» What needs to be done
Bring together copies of the lines in the data below that contain the word "click".

□ □ □ □ □ □ □

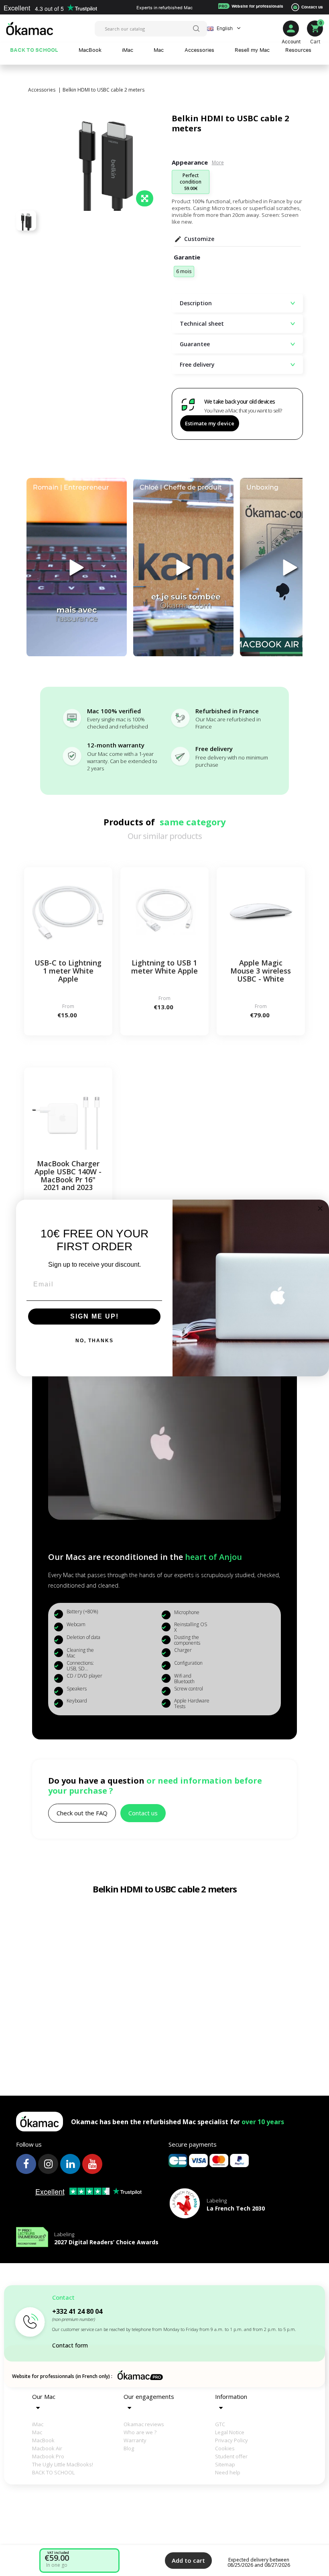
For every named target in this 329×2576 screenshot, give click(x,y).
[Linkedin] (70, 2164)
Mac (37, 2432)
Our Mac (43, 2396)
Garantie (187, 257)
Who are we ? (140, 2432)
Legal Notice (229, 2432)
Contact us (312, 7)
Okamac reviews (144, 2424)
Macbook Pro (48, 2456)
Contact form (70, 2345)
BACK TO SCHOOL (53, 2472)
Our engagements (149, 2396)
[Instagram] (48, 2164)
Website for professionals (251, 6)
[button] (82, 1813)
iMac (37, 2424)
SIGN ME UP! (94, 1316)
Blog (129, 2448)
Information (231, 2396)
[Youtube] (92, 2164)
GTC (220, 2424)
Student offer (231, 2456)
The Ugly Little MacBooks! (62, 2464)
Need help (227, 2472)
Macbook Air (47, 2448)
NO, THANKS (94, 1340)
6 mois (184, 271)
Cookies (225, 2448)
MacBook (43, 2440)
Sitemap (225, 2464)
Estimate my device (209, 423)
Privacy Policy (231, 2440)
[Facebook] (26, 2164)
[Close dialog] (320, 1208)
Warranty (135, 2440)
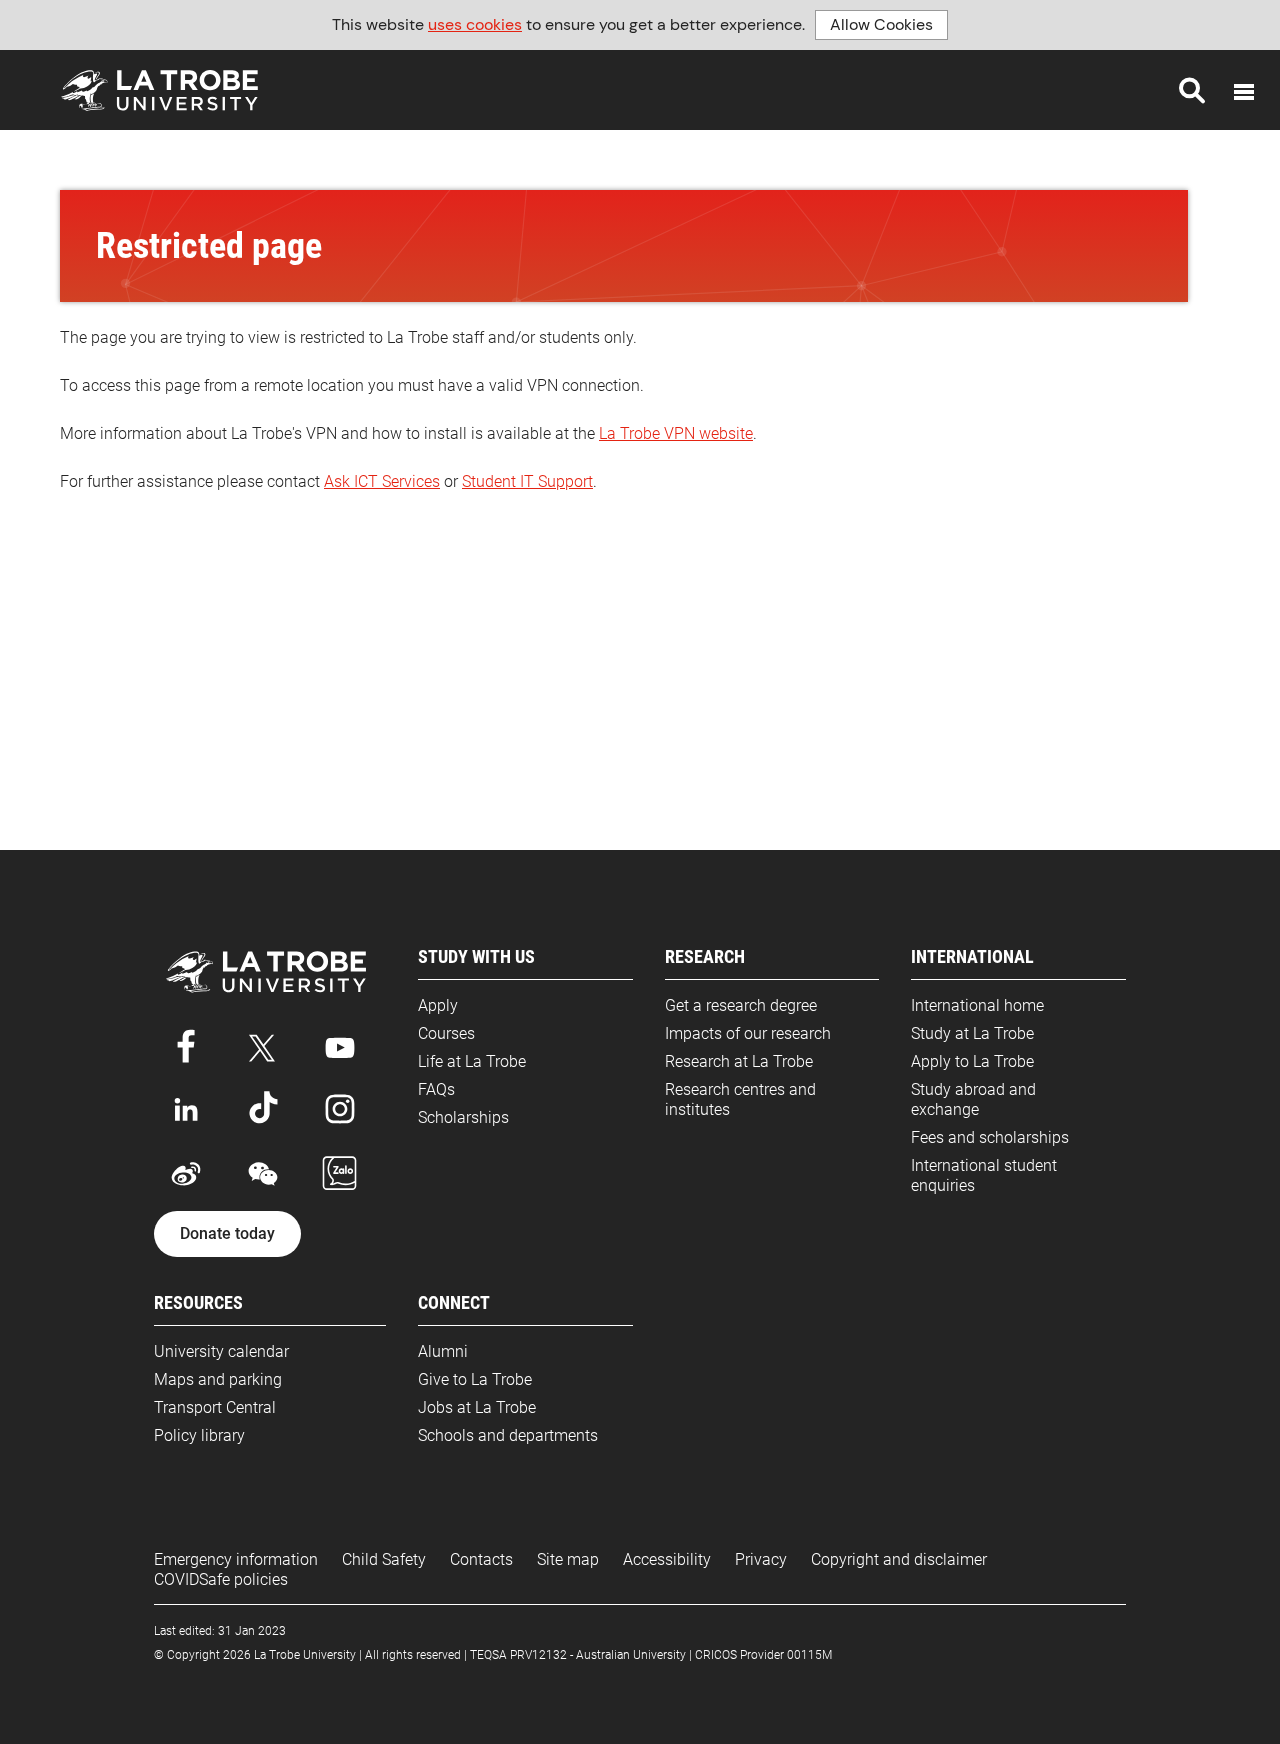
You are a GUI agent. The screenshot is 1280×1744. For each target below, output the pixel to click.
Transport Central (215, 1407)
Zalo (340, 1174)
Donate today (227, 1234)
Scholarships (463, 1117)
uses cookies (475, 24)
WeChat (263, 1174)
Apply (438, 1005)
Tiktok (263, 1109)
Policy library (199, 1435)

□ □ □ □ □ □ □

» Exercise output
For every named target in this 329×2576 screenshot, give click(x,y).
You are a GUI agent. The screenshot is 1280×1744. For each target below, output the pixel to click.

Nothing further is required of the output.